L’une des colonnettes qui dansent autour du premier tronc porteur de l'église de Montréal en Morvan, et l’étoffent, à hauteur de main d’un homme qui l’aurait levée, a été creusée d’une forme tenant du triangle et de l’ovoïde,la pointe la plus aigüe en bas : ce n’est pas un cœur, ni une prostate ; ce peut être une feuille, dissymétrique, ne ressemblant à aucune dans les flores que vous connaissez, bilobée avec quatre arrondis pour le petit côté et cinq pour le plus enflé. La figure est donnée sans retouche, elle n’a que des reliefs simples, pas d’ourlet, que l’ombre incurvée de sa ligne médiane, et pas non plus de tige.

Quand d’Avallon, par Pautaubert, on arrive à la colline éternelle, on ne distingue de la basilique de Vézelay qu’une seule des tours : le soir, elle est sombre, à contre-jour, puis à avancer vers Saint-Père, la seconde des tours se détache de l’alignement, s’aperçoit ; plus tard encore, le monument se donne, allongé sur l’abrupt.

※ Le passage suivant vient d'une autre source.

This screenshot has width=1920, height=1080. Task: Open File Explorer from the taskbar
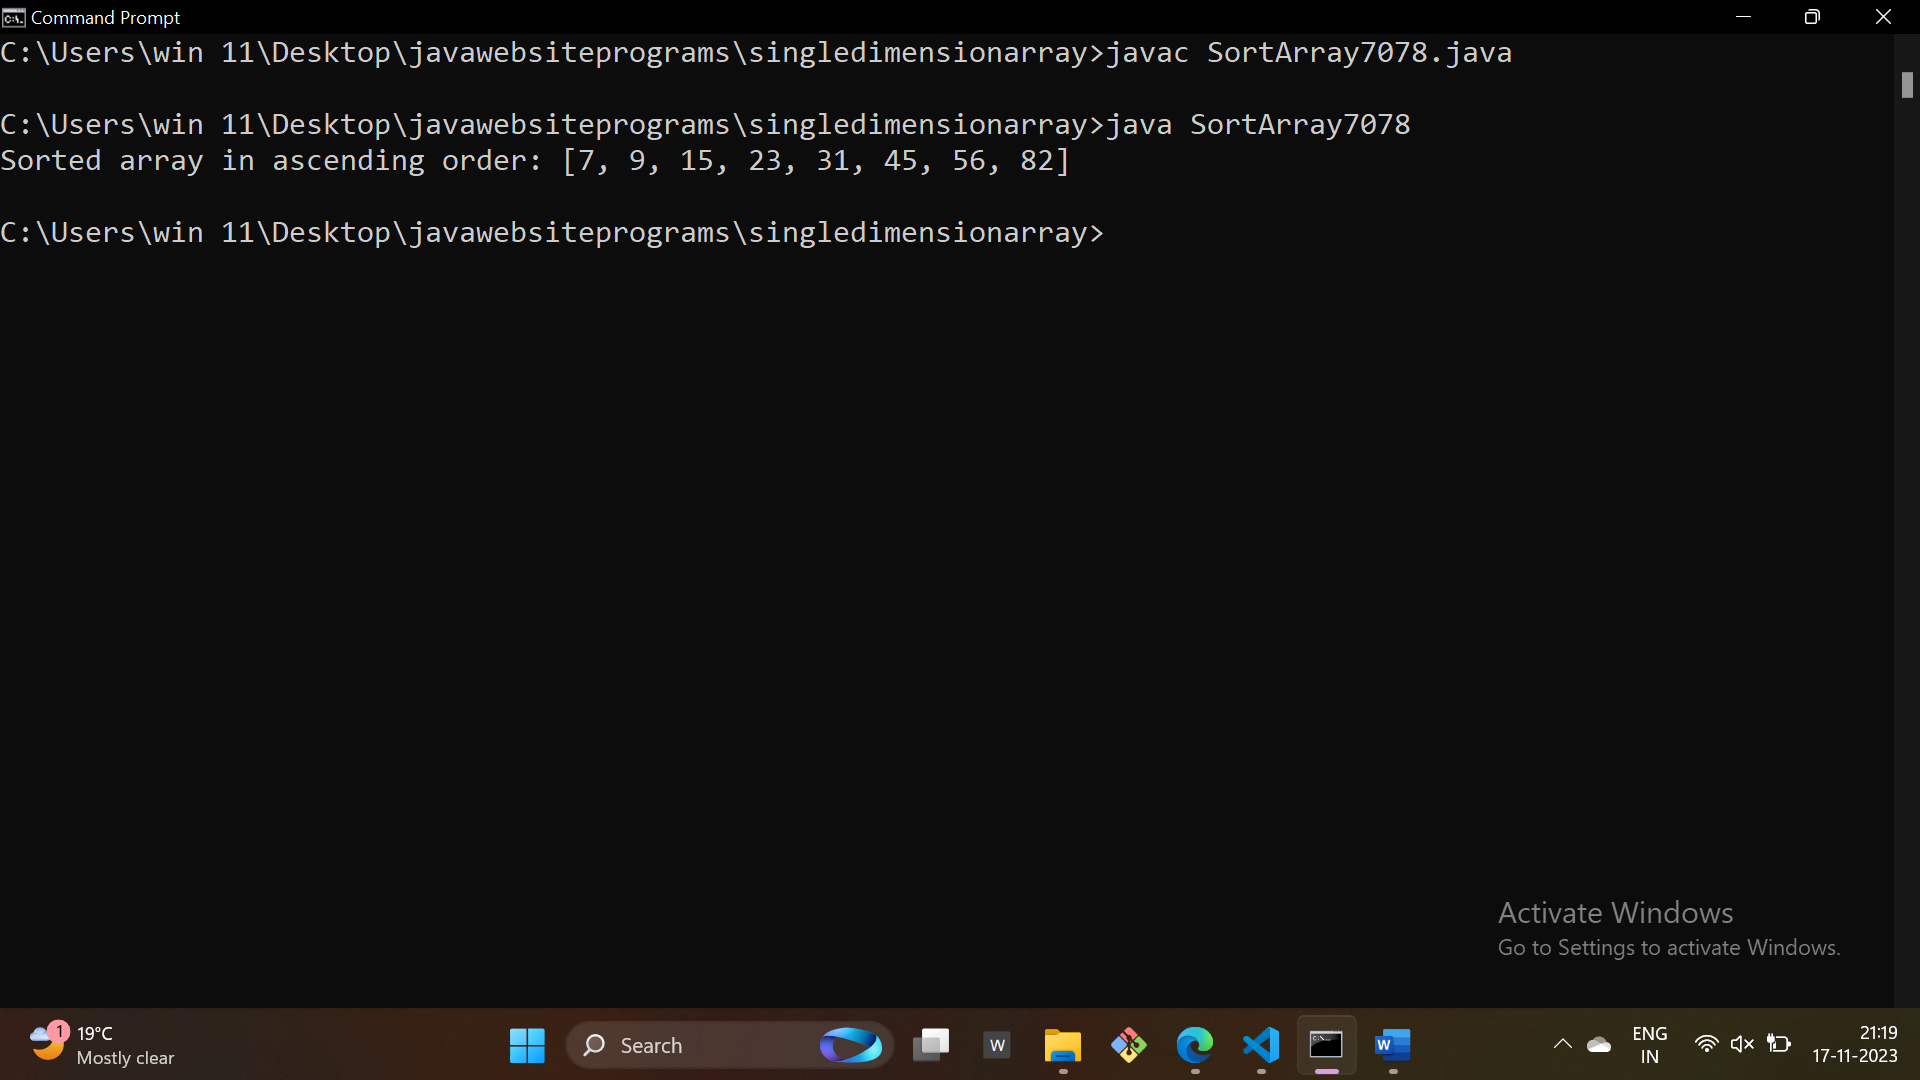coord(1062,1046)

Seul à l’office du mariage d’un de vos neveux, le rythme est annuel, se célébrant chaque été,en coincidence de la chute de vos projets et de votre piédestal : un cousin, sa fille aussi. Celle-ci répond à votre question : sa mère qui a déjà subi deux auto-greffes de la moëlle osseuse, est à nouveau hospitalisée, elle souffre tant qu’on tâche, en lui raclant l’os et la chair, dans le dos, ceux d’une vertèbre, ces mots métalliques appliqués à la tendreté, à la porosité, de la soulager. Les statistiques sont de pronostic, de rémission, d’espérance. De vie.

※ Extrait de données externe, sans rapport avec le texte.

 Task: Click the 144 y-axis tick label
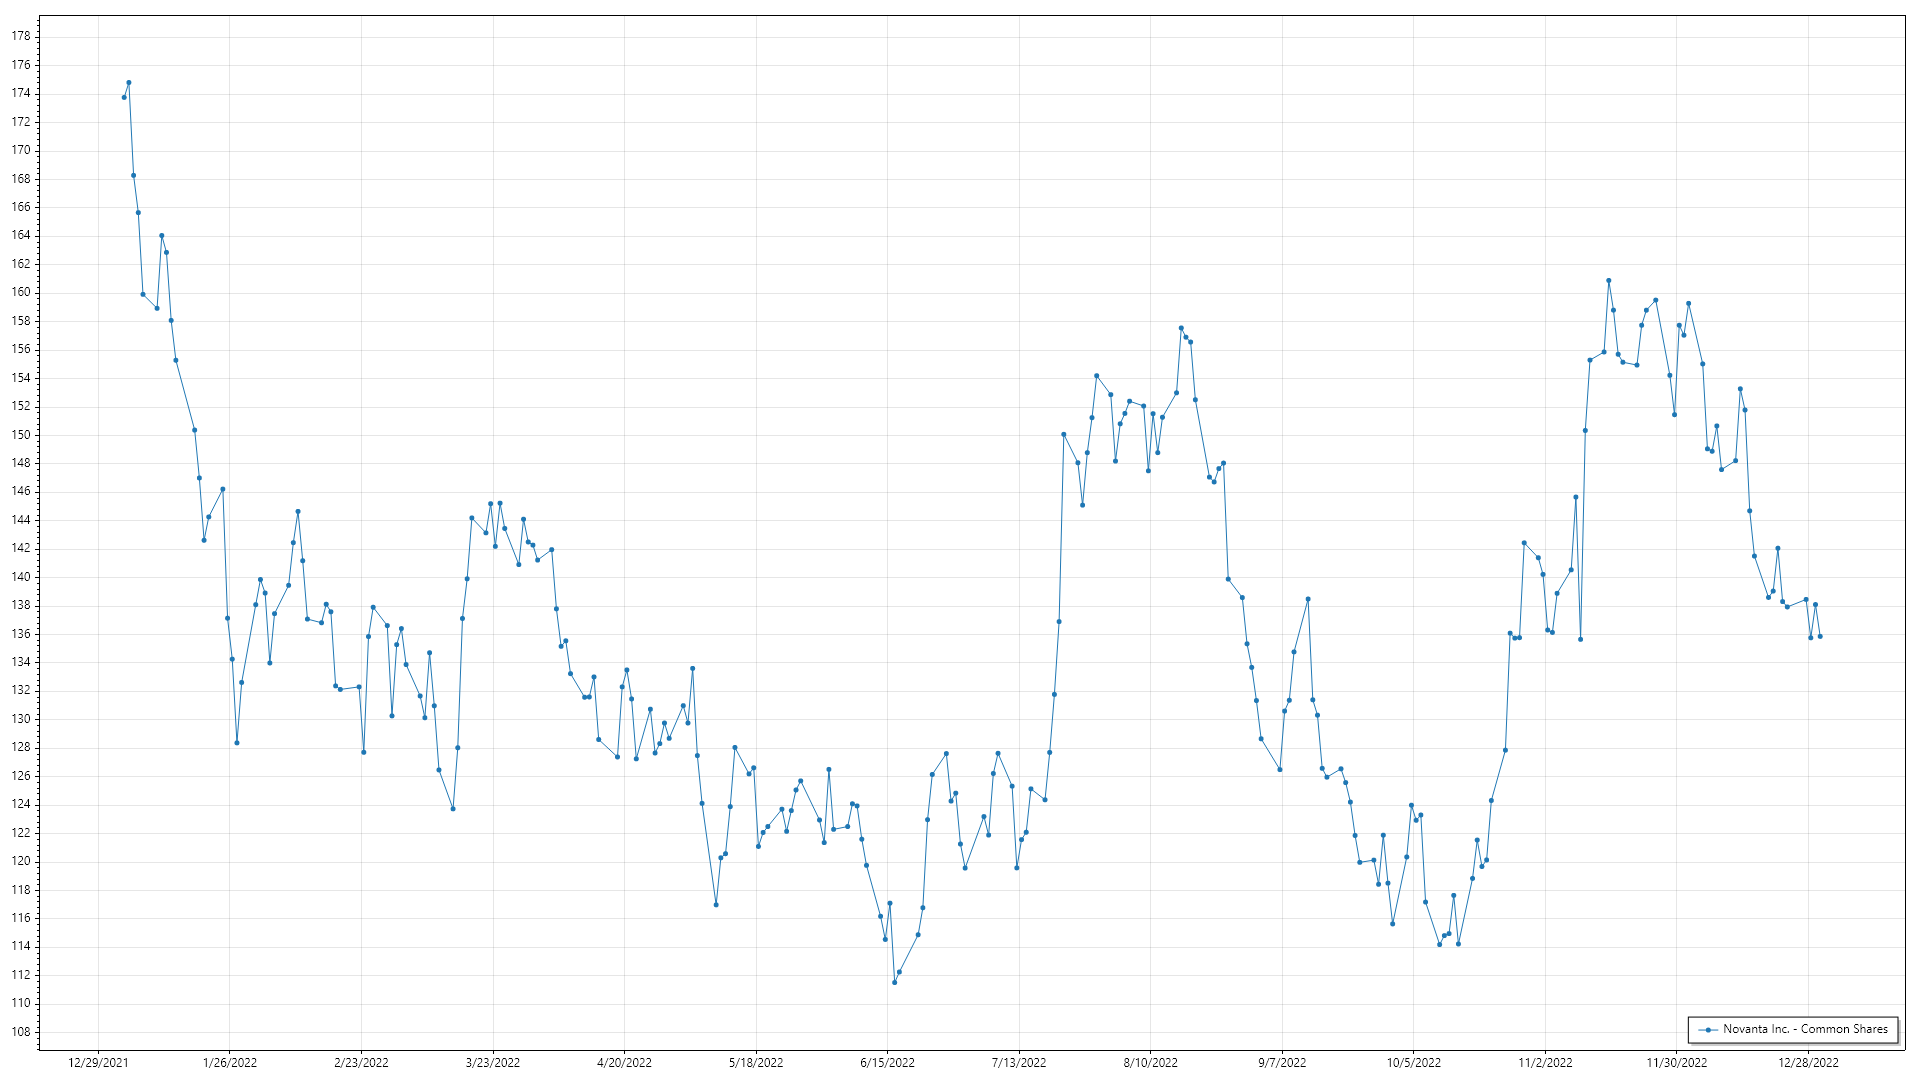[21, 520]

Hier, pendant près d’une heure, sentencieusement inculte et échappant d’autant mieux à la prise, le masque de plus en plus lourd, visible, gonflé,épais à ne plus laisser voir que du rire sans le son ou du flou sans la brume, l’homme le plus durablement public en France depuis François MITTERRAND, a laïussé sur l’après-2002. Les trois journalistes se taisaient, médusés d’ennuyer autant, par leur truchement, les plausibles téléspectateurs. La gauche plurielle de maintenant invoque la République,la droite monocéphale ausculte et cerne la démocratie ne sachant quelle redondance, actualité et texture lui proposer. Aux terrasses rouvertes de l’aérogare d’Orly, se dépliait et se tendait ce qu’un commentateur appela, l’inévitable nappe de Vichy. Histoire contemporaine de vos histoires individuelles. Obsèques en l’absence et qui n’en finissent pas.